Restate every record that follows, keeping it exact.

Source material:
== == ==

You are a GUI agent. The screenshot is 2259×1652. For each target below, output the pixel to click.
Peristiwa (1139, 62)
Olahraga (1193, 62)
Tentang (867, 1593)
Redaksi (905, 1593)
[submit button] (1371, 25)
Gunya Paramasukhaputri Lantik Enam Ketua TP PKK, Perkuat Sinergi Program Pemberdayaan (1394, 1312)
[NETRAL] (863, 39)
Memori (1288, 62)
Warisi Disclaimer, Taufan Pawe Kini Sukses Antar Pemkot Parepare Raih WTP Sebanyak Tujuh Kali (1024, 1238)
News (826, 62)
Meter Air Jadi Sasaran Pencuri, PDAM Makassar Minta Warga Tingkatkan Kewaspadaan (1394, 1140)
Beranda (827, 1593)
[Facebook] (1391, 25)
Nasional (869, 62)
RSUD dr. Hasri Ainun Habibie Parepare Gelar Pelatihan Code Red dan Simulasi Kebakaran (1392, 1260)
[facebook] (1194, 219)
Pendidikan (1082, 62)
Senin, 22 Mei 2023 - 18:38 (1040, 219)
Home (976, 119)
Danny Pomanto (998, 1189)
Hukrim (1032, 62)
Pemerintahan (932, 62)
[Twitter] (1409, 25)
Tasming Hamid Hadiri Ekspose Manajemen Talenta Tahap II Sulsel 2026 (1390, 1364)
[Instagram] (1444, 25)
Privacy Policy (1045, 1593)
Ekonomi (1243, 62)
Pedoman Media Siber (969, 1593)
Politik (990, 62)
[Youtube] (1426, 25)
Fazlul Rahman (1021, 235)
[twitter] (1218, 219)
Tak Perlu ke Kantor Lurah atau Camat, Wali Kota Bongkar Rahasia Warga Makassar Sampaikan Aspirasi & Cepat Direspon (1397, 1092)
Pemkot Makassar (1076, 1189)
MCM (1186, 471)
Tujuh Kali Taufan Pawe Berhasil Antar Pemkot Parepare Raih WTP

== == ==

Written solution:
You are a GUI agent. The screenshot is 2259×1652. For each target below, output the pixel to click.
Peristiwa (1139, 62)
Olahraga (1193, 62)
Tentang (867, 1593)
Redaksi (905, 1593)
[submit button] (1371, 25)
Gunya Paramasukhaputri Lantik Enam Ketua TP PKK, Perkuat Sinergi Program Pemberdayaan (1394, 1312)
[NETRAL] (863, 39)
Memori (1288, 62)
Warisi Disclaimer, Taufan Pawe Kini Sukses Antar Pemkot Parepare Raih WTP Sebanyak Tujuh Kali (1024, 1238)
News (826, 62)
Meter Air Jadi Sasaran Pencuri, PDAM Makassar Minta Warga Tingkatkan Kewaspadaan (1394, 1140)
Beranda (827, 1593)
[Facebook] (1391, 25)
Nasional (869, 62)
RSUD dr. Hasri Ainun Habibie Parepare Gelar Pelatihan Code Red dan Simulasi Kebakaran (1392, 1260)
[facebook] (1194, 219)
Pendidikan (1082, 62)
Senin, 22 Mei 2023 - 18:38 (1040, 219)
Home (976, 119)
Danny Pomanto (998, 1189)
Hukrim (1032, 62)
Pemerintahan (932, 62)
[Twitter] (1409, 25)
Tasming Hamid Hadiri Ekspose Manajemen Talenta Tahap II Sulsel 2026 (1390, 1364)
[Instagram] (1444, 25)
Privacy Policy (1045, 1593)
Ekonomi (1243, 62)
Pedoman Media Siber (969, 1593)
Politik (990, 62)
[Youtube] (1426, 25)
Fazlul Rahman (1021, 235)
[twitter] (1218, 219)
Tak Perlu ke Kantor Lurah atau Camat, Wali Kota Bongkar Rahasia Warga Makassar Sampaikan Aspirasi & Cepat Direspon (1397, 1092)
Pemkot Makassar (1076, 1189)
MCM (1186, 471)
Tujuh Kali Taufan Pawe Berhasil Antar Pemkot Parepare Raih WTP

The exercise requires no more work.